He feels his stomach drop to his feet at the words, dripping in hate and undeniable truth, and it's like the entire world has been covered in a layer of cotton wool, muffled and stifling. He watches as Higgs stumbles back, banging against the bedside table and grabbing at his face, and in disconnected sort of way, he realises that his hand is clenched into a fist and he most probably just punched him in the face.
Higgs clutches at his face for a long time, for what feels like hours, swaying forward slightly before finally pulling his hand away and staring down at it, his palm glistening, red and shiny. He looks over at Marcus, then -- disbelief in his eyes and blood on his teeth.

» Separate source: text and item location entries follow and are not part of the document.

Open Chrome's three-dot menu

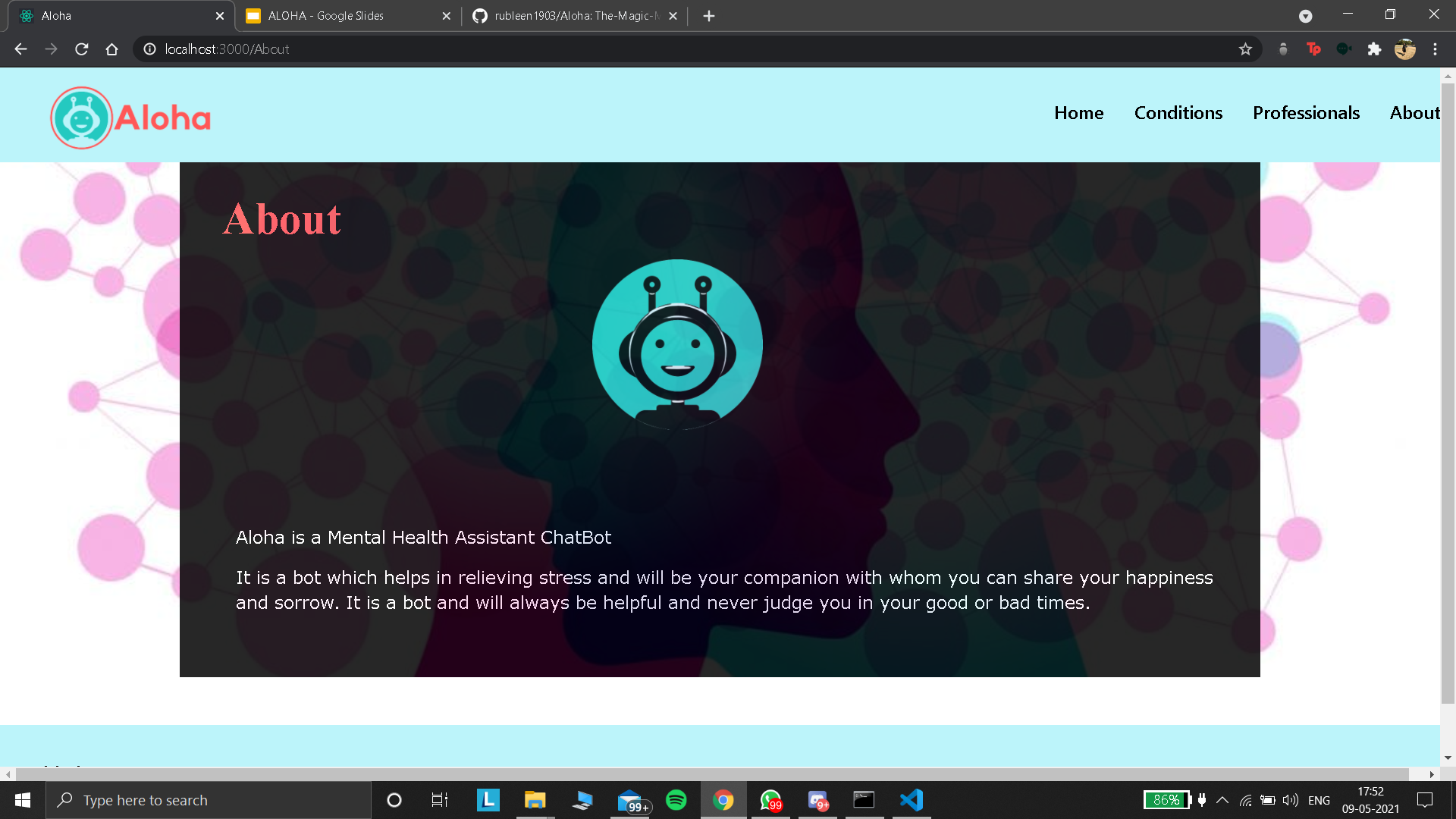pyautogui.click(x=1435, y=49)
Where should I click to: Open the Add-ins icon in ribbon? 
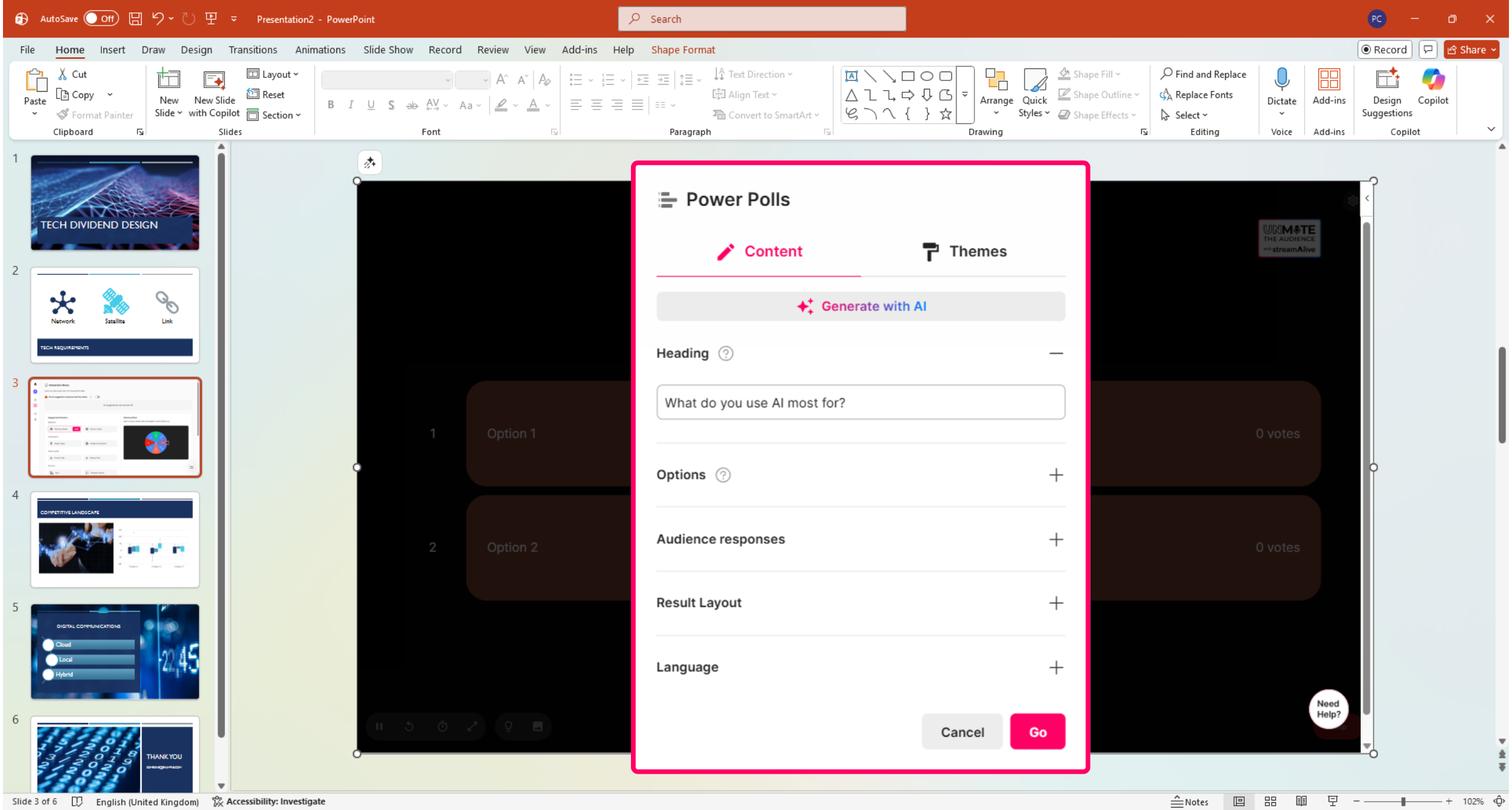point(1329,80)
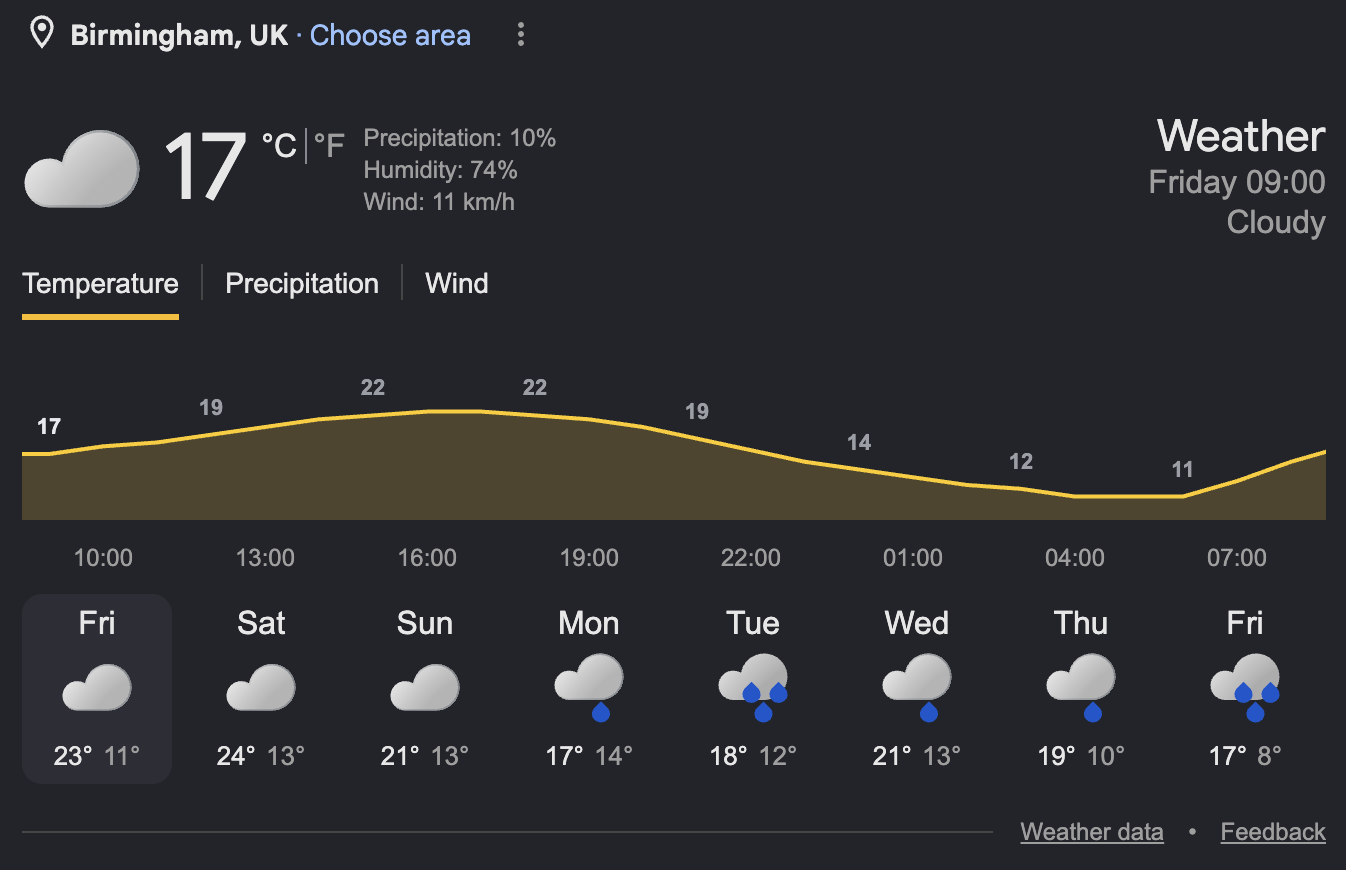This screenshot has height=870, width=1346.
Task: Open the Precipitation tab
Action: point(302,284)
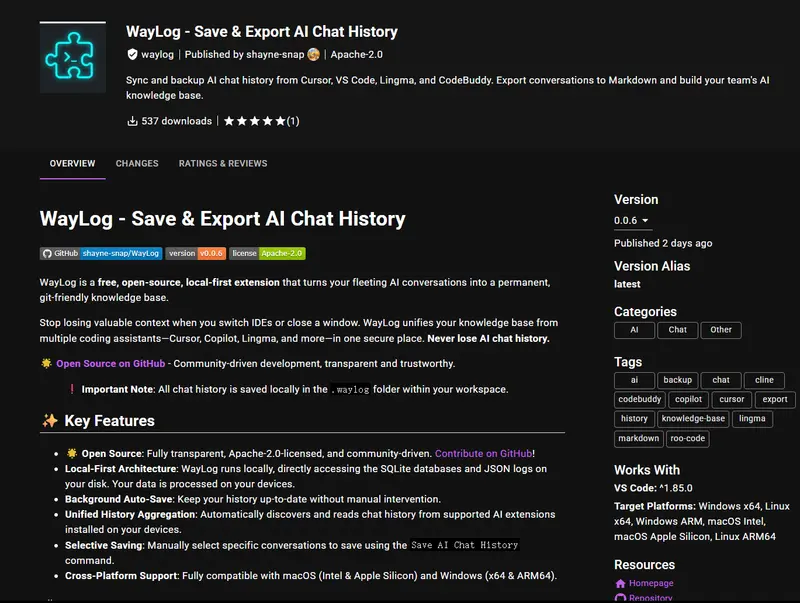Click the roo-code tag
This screenshot has height=603, width=800.
coord(689,438)
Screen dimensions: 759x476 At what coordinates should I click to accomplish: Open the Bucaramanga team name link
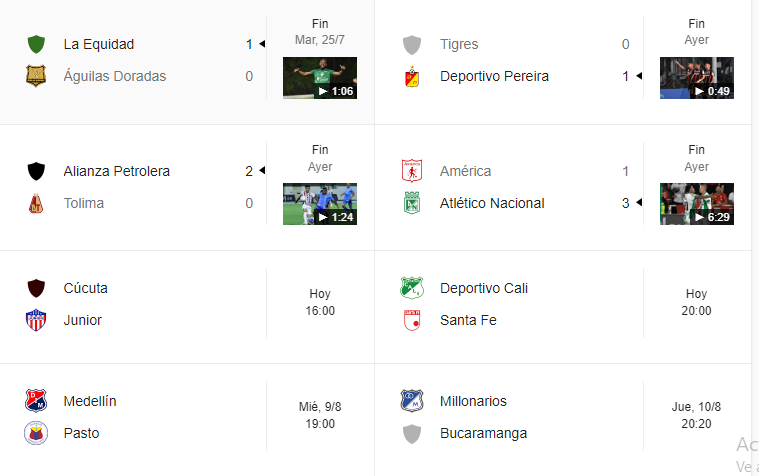483,433
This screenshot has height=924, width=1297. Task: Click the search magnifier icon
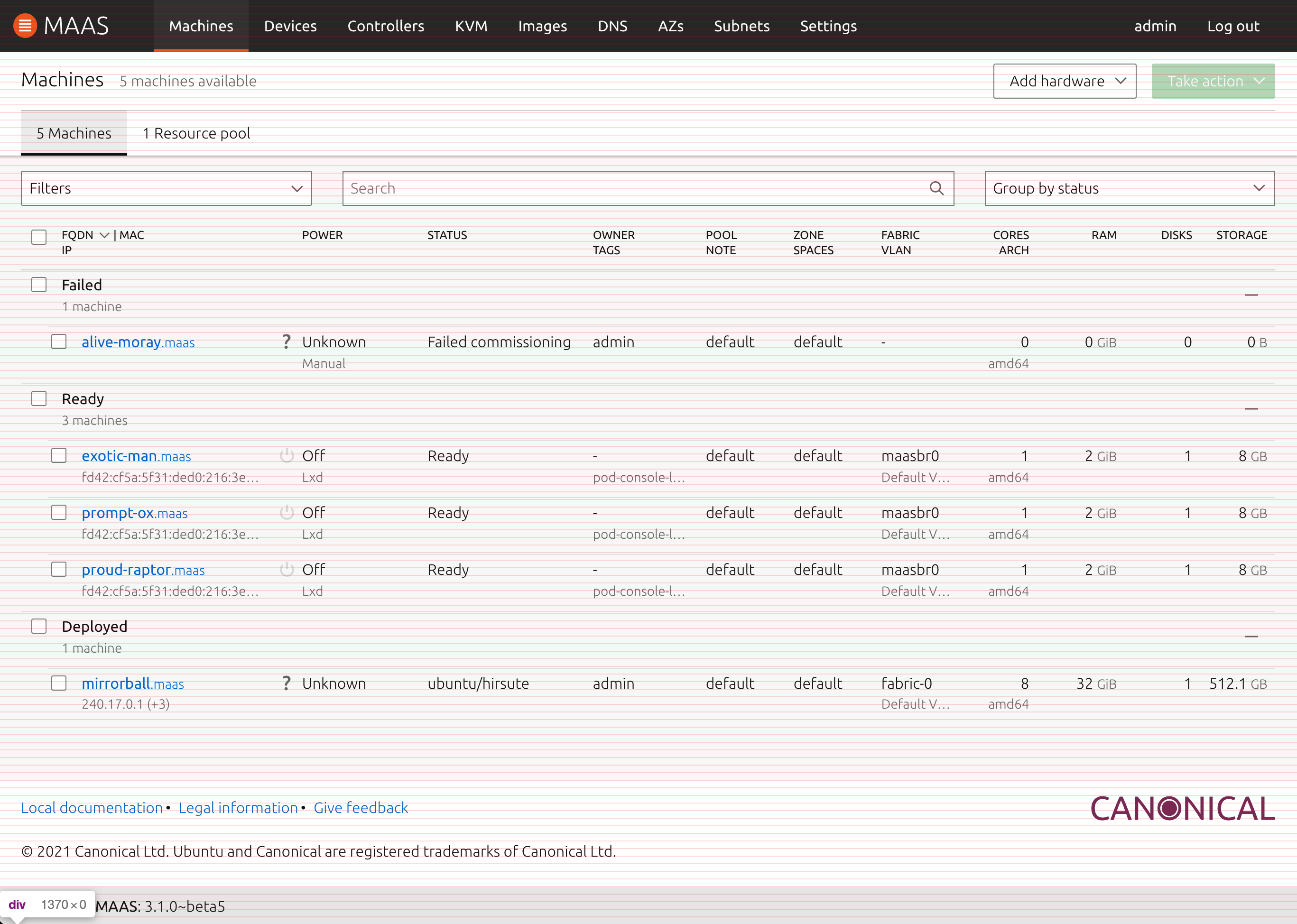coord(936,188)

And just like that the cover is pulled back and time is moving normally again, pressing against him and pushing him forward, urging him on. His hand hurts and he can feel something dangerous and ugly boiling in his chest, like anger and shame and disgust all mixed together. A great slimy mess of rot slipping around inside him and filling up all the cracked and empty spaces left where Higgs just stabbed him in the fucking heart. His voice is low when he speaks and he can barely hear it over the pounding in his ears but he can see Higgs' eyes widen well enough. "You think you know so fucking much about me but you don't know anything. You're off the team because I want you off. Because you're not fucking good enough, you've never been, and you never will be."
He watches for a moment as Higgs' face shifts through emotion so quickly Marcus can't even guess what he might be thinking. He watches as the blood oozes out of Higgs' nose, drips down over his busted lips, his chin, and disappears against the black of his robes. He watches and he feels nothing and then he turns away.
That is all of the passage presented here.